▶ [Work order]
If a line in the listing below includes the word "target", pick it out.

▶ [Data records]
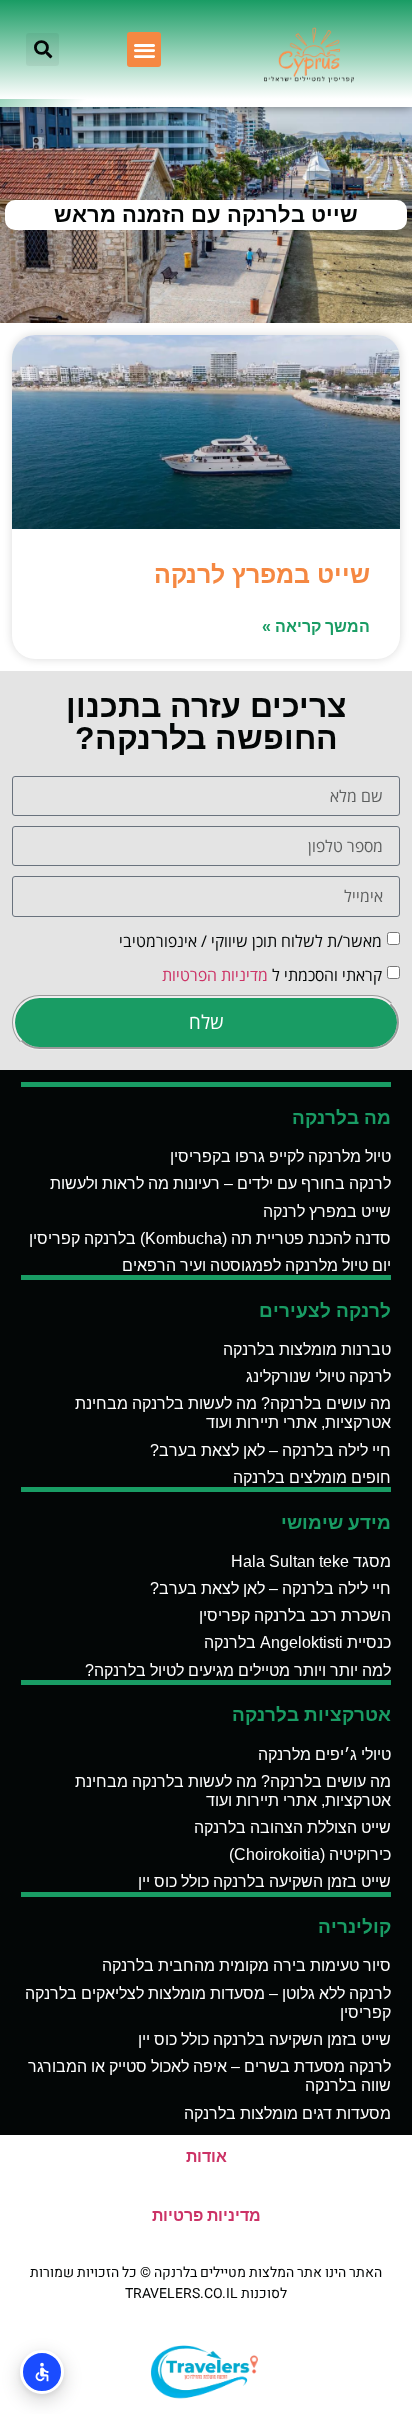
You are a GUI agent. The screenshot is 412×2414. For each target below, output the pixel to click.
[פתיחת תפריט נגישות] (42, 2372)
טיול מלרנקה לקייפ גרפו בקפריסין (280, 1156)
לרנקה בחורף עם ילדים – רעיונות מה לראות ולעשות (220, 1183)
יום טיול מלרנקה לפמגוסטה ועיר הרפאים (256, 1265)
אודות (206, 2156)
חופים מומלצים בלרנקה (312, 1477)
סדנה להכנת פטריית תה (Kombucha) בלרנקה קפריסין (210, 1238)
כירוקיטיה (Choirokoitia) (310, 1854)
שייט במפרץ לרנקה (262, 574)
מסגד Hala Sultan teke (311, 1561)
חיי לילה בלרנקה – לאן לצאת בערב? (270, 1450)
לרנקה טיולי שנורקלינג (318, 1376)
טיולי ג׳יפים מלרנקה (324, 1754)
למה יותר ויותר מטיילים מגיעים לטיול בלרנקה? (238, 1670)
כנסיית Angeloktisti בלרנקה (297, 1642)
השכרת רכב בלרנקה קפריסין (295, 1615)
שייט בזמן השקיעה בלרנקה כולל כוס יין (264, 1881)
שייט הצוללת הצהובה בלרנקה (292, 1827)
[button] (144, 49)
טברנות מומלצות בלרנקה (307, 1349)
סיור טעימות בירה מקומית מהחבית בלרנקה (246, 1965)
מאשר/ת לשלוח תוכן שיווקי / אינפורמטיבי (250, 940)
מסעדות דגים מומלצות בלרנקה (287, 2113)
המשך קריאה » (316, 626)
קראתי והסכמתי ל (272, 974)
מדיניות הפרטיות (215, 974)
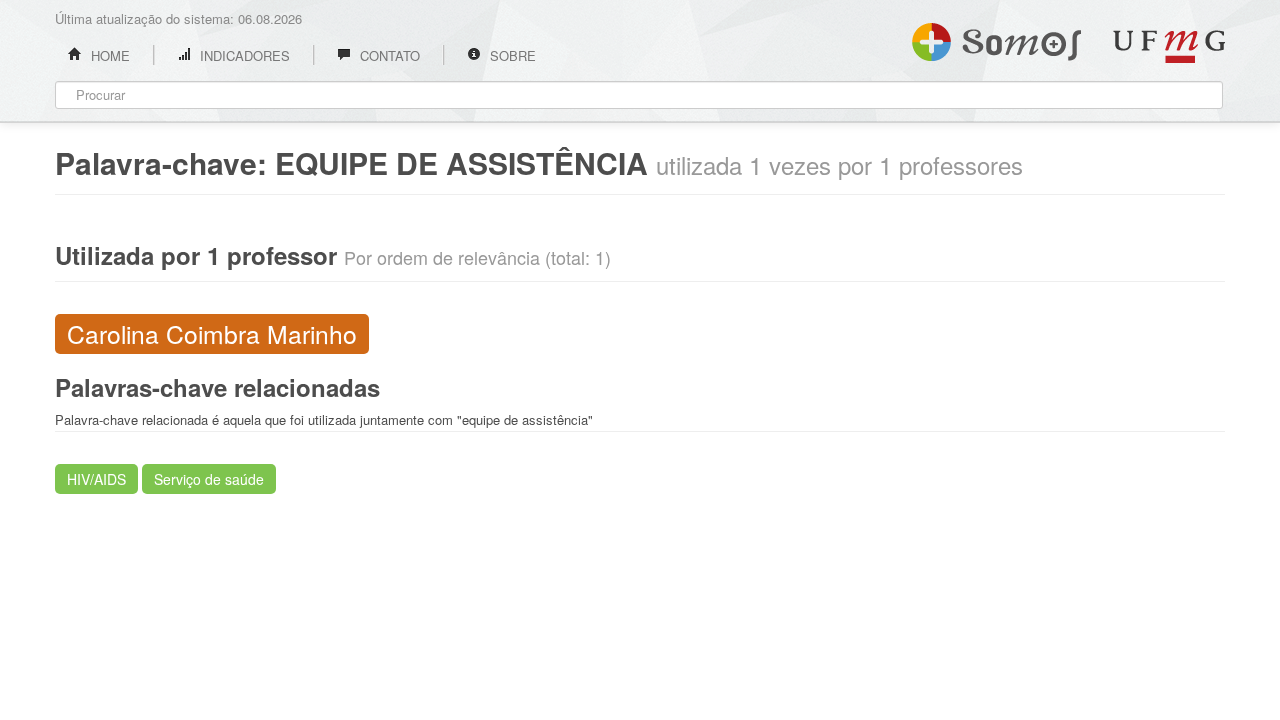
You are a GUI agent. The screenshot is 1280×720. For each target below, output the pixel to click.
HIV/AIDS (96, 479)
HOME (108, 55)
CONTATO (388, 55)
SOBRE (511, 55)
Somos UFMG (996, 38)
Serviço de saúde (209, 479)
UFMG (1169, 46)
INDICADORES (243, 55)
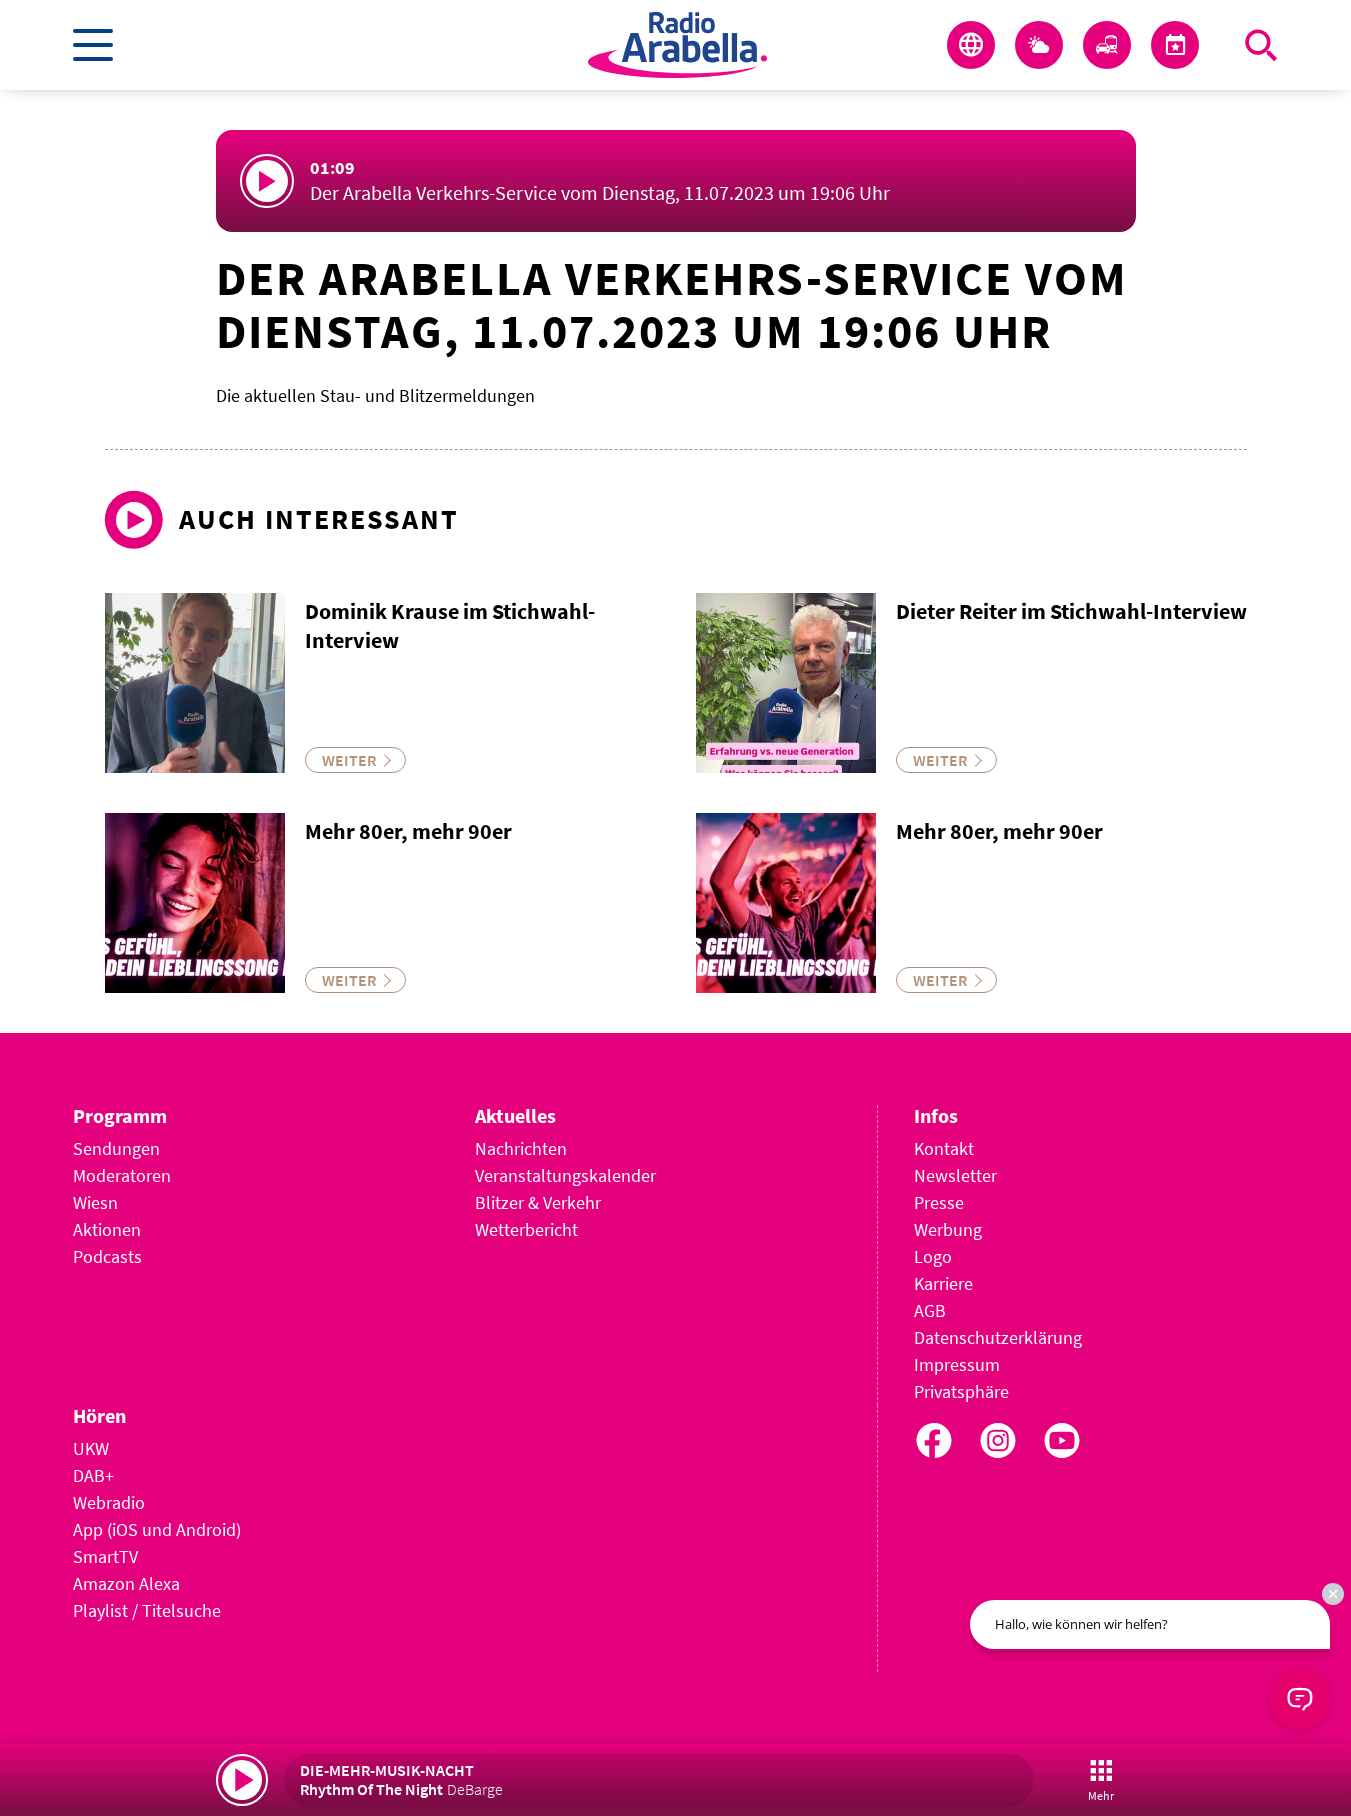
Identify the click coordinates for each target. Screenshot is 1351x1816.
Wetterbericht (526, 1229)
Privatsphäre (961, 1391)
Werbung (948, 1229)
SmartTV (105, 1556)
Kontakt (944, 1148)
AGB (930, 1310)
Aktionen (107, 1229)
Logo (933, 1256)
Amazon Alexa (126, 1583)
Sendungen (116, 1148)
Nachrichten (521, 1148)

▶ [Task solution]
You are a GUI agent. The screenshot is 412×2414. For each target below, output the pixel to click.
You are a GUI agent. The screenshot is 1280×720. For each target below, output the pixel to click.
Identify the click coordinates for each target. Screenshot is 1351x1816.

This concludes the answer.